In quale modo un genitore può aiutare il proprio bambino
Davanti a questo tipo di difficoltà è intanto necessario che il genitore non si allarmi. "Si tratta di situazioni risolvibili. E poi è importante non trasmettere ai figli le proprie angosce o paura. Ricordiamo che i bambini sono spugne, che assorbono e comprendono perfettamente quello che gli succede intorno". Se un genitore si rende conto che il proprio bambino è apatico, non va volentieri a scuola, fa qualche capriccio, il primo consiglio è avviare un dialogo. "Bisogna intanto accogliere le paure e i timori del bambino, senza giudicare o minimizzare". Vietato usare frasi come "Sei grande, devi essere coraggioso. Non fare i capricci da bambino piccolo". "Utilizzare un linguaggio del genere rischierebbe di farlo sentire inadeguato rispetto alla situazione. Dobbiamo parlargli e spiegargli che capiamo le sue preoccupazioni. Possiamo provare a dirgli che anche per noi adulti rientrare a lavoro può essere difficile e che insieme possiamo provare a superare queste ansie". Coinvolgiamolo nell'organizzazione di tutto il necessario per la scuola. "La sera prima chiediamogli di preparare lo zainetto insieme e poi ripristiniamo gli orari soliti, pre pandemia, e cerchiamo di far sì che vada a letto presto". Altrettanto importante è evitare di fare pressioni: "Rischia di essere controproducente – spiega la psicologa – Non insistiamo, non stressiamo i bambini. Cerchiamo di parlare con loro e di farci raccontare le paure, le preoccupazioni. E rassicuriamoli.

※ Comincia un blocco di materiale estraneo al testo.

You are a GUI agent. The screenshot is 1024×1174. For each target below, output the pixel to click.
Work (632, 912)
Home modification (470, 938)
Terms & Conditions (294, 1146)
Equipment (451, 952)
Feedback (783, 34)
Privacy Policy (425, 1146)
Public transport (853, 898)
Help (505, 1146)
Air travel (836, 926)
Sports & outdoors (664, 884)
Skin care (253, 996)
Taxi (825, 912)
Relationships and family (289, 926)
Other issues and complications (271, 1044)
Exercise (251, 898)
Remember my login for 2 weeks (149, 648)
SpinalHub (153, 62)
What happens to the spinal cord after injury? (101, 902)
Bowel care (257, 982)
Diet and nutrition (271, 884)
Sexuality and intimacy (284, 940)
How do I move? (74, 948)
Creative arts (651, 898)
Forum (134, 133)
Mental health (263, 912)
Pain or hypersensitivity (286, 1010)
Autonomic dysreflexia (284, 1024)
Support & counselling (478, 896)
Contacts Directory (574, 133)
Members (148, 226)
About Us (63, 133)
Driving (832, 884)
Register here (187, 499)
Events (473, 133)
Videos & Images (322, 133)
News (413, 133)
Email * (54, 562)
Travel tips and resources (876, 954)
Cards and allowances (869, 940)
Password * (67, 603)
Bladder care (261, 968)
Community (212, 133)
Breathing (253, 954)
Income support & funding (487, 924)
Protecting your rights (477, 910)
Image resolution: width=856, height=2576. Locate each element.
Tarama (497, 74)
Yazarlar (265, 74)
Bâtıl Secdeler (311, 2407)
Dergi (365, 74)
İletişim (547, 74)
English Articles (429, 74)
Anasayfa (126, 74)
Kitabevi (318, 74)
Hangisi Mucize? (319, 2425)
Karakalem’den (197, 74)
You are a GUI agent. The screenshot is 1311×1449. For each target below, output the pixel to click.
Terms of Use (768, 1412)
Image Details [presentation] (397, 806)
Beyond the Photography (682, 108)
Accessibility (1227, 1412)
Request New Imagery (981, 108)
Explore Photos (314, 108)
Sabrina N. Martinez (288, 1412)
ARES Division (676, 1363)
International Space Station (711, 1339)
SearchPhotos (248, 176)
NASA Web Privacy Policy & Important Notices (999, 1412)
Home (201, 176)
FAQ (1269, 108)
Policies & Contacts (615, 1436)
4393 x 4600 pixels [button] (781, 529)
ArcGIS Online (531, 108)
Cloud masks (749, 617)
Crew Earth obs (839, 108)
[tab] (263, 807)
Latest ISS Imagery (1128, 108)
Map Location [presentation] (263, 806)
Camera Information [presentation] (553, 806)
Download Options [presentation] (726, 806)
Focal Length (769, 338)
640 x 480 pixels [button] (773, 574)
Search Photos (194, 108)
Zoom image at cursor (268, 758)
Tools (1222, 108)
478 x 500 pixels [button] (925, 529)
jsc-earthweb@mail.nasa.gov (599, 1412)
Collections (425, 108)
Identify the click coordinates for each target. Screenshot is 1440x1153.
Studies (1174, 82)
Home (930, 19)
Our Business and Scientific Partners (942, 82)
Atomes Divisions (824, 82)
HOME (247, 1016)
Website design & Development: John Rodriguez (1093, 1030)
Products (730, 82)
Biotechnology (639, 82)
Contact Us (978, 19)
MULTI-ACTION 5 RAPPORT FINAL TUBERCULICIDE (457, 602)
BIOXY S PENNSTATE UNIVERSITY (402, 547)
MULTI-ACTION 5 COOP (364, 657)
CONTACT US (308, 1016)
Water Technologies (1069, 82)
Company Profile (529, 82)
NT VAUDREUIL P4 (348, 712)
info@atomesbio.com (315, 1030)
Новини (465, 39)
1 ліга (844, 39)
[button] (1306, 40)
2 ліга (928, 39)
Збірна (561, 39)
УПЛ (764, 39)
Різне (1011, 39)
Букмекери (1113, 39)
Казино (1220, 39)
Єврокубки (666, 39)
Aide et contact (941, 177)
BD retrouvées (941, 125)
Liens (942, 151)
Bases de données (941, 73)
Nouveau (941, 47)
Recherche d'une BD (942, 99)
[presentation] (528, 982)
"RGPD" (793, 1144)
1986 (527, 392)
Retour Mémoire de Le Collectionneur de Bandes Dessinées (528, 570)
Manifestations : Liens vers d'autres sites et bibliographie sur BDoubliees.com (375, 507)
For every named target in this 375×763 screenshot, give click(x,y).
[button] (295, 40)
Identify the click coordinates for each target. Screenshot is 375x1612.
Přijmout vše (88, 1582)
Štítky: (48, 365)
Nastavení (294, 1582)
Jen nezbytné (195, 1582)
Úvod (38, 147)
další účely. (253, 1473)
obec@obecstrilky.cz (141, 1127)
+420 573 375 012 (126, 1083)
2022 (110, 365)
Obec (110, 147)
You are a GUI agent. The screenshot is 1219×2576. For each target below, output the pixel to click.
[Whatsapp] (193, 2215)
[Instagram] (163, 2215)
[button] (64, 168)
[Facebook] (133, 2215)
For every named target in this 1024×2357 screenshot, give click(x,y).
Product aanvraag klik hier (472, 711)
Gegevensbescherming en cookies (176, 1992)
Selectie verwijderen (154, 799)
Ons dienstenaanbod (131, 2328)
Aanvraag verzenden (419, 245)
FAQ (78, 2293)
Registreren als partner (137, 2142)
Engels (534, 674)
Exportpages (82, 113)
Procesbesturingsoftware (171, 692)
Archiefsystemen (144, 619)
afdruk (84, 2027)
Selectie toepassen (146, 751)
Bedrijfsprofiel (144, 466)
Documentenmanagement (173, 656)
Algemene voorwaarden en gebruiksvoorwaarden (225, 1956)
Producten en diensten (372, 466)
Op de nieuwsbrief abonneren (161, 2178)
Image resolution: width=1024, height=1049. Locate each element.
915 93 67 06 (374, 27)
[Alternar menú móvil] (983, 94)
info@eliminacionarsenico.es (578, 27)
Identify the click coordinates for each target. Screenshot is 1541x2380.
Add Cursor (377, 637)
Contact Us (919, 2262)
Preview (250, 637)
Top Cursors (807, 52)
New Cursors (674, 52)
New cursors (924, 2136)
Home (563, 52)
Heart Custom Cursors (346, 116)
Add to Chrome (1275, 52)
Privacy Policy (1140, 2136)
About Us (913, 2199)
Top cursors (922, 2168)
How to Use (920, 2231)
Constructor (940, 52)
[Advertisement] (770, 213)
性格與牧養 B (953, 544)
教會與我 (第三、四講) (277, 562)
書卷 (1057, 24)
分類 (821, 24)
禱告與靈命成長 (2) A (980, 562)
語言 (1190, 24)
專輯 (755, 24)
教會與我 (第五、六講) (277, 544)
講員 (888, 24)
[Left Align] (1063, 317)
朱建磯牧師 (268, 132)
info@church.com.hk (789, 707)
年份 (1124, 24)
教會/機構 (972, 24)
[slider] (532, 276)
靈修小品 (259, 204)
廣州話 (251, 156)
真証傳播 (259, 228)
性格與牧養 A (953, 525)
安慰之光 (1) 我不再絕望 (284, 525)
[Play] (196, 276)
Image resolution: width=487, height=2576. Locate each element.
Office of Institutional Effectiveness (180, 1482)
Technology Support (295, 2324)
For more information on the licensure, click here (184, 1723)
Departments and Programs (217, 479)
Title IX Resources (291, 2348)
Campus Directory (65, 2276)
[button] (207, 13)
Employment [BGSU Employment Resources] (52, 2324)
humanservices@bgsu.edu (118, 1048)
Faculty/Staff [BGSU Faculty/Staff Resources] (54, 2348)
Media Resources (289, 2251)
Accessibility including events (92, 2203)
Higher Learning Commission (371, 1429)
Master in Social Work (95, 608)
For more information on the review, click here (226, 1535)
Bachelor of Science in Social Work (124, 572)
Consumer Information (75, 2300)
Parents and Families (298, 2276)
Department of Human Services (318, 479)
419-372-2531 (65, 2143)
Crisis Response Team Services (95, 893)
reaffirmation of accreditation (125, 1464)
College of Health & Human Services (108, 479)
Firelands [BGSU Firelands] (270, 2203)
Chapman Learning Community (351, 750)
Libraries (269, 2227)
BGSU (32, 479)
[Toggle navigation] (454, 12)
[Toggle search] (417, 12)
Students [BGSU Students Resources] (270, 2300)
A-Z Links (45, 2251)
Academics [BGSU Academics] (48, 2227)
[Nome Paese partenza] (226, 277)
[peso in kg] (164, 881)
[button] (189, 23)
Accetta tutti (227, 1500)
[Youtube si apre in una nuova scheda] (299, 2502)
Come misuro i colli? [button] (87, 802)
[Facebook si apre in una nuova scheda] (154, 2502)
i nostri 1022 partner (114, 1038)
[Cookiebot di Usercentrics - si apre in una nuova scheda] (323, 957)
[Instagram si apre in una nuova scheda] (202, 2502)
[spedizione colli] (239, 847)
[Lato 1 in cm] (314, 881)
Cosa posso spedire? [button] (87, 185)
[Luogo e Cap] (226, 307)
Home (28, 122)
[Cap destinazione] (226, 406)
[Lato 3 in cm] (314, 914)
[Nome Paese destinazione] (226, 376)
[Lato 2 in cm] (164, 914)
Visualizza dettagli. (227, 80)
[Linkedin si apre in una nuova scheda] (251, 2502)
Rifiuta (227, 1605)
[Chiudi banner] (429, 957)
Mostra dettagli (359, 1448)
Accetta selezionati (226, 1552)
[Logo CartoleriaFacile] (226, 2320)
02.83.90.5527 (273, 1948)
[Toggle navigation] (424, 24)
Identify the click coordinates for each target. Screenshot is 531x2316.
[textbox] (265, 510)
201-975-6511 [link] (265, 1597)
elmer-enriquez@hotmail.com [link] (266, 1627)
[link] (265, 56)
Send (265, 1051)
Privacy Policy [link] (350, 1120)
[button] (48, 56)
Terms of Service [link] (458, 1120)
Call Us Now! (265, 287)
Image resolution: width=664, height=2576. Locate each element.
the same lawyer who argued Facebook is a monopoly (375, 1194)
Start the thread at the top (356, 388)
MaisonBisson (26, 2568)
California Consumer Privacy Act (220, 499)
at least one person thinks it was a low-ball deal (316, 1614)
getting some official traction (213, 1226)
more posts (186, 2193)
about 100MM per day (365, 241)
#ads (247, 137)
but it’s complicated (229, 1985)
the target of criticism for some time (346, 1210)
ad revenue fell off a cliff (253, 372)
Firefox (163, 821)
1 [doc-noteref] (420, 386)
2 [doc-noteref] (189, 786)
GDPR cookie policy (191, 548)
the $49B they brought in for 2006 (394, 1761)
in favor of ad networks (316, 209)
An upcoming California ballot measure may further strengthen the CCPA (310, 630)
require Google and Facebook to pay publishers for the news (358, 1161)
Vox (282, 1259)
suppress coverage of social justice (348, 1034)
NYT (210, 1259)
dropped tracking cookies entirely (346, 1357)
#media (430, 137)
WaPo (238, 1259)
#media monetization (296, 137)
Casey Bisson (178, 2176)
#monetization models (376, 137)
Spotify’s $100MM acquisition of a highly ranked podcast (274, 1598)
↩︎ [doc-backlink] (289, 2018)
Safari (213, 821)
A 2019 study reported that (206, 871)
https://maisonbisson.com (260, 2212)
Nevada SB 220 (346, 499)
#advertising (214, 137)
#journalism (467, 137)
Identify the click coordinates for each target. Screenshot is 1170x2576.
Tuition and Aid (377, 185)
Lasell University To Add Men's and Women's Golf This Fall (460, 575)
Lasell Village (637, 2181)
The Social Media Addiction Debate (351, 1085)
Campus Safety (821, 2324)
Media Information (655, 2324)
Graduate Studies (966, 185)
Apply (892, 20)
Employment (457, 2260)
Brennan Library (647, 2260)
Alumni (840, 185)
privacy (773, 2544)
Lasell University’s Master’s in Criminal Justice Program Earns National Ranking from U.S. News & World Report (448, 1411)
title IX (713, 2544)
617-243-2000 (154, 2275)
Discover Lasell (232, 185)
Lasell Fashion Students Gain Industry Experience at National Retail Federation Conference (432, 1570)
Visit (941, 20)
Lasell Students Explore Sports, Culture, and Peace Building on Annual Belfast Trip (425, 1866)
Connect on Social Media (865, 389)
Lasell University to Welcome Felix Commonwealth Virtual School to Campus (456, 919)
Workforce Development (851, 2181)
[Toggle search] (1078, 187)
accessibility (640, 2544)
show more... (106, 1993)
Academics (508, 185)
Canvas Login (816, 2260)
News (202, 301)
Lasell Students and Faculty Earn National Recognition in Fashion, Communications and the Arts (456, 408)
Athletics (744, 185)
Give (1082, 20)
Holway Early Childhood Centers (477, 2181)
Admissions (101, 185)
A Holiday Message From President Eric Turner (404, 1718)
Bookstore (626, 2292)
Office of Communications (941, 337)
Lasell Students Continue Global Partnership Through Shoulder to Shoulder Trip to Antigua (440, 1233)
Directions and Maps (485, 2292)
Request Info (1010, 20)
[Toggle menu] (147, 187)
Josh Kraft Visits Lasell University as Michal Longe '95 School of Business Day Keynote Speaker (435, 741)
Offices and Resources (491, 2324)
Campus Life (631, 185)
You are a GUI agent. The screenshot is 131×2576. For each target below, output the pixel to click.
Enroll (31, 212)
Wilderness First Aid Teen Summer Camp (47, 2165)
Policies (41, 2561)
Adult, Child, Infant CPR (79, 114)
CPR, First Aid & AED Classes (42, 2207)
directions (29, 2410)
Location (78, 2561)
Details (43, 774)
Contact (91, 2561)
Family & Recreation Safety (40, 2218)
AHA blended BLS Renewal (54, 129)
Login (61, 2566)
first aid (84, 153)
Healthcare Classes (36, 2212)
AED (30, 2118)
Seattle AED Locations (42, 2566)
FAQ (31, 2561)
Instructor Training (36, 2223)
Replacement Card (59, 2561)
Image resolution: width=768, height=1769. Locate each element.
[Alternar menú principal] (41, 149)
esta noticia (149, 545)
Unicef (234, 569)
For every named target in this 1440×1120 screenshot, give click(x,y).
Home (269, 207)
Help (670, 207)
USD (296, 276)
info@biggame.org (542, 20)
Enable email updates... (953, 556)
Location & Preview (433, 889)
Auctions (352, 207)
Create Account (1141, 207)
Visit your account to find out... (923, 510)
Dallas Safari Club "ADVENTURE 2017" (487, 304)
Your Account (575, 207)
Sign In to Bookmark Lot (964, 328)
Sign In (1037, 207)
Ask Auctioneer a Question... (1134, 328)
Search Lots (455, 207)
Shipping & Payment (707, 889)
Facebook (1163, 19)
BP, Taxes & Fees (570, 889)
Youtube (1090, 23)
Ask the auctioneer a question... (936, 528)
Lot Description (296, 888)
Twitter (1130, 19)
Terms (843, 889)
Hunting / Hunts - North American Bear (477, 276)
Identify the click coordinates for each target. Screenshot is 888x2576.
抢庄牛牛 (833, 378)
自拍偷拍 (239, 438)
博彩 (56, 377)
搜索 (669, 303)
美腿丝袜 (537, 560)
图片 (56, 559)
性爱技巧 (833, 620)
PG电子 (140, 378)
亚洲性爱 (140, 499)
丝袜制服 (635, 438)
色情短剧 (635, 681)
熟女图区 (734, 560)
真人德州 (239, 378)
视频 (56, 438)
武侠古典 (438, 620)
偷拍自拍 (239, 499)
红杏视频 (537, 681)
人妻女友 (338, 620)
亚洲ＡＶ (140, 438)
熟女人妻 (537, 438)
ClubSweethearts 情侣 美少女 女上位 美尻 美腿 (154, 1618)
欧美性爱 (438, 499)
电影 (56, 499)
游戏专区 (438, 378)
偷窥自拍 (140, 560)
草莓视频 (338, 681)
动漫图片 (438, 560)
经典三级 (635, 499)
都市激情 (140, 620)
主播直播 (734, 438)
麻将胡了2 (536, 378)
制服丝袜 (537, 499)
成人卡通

Devono sapere che gli adulti sono qui per questo". Se la difficoltà persiste però è bene rivolgersi a uno specialista. "Se dopo un paio di settimane ci rendiamo conto che il bambino è ancora giù di morale, che ha degli scatti d'ira, che la separazione dal genitore è difficile, può essere utile chiedere un sostegno a uno specialista". Non bisogna temere o provare vergogna: si tratta di iniziare un percorso di famiglia, condiviso anche con gli insegnanti, all'interno del quale si pianificherà passo dopo passo la separazione. E poi proviamo a dare loro un'ulteriore parvenza di normalità portandoli al parco, facendoli giocare con gli amichetti in posti all'aperto. "Facciamoli avvicinare allo sport, facciamoli stare a contatto con la natura. Molti bambini in quest'ultimo anno hanno completamente perso queste abitudini e non escono volentieri di casa (non solo quando devono andare a scuola). Cerchiamo di riportare anche questo alla normalità".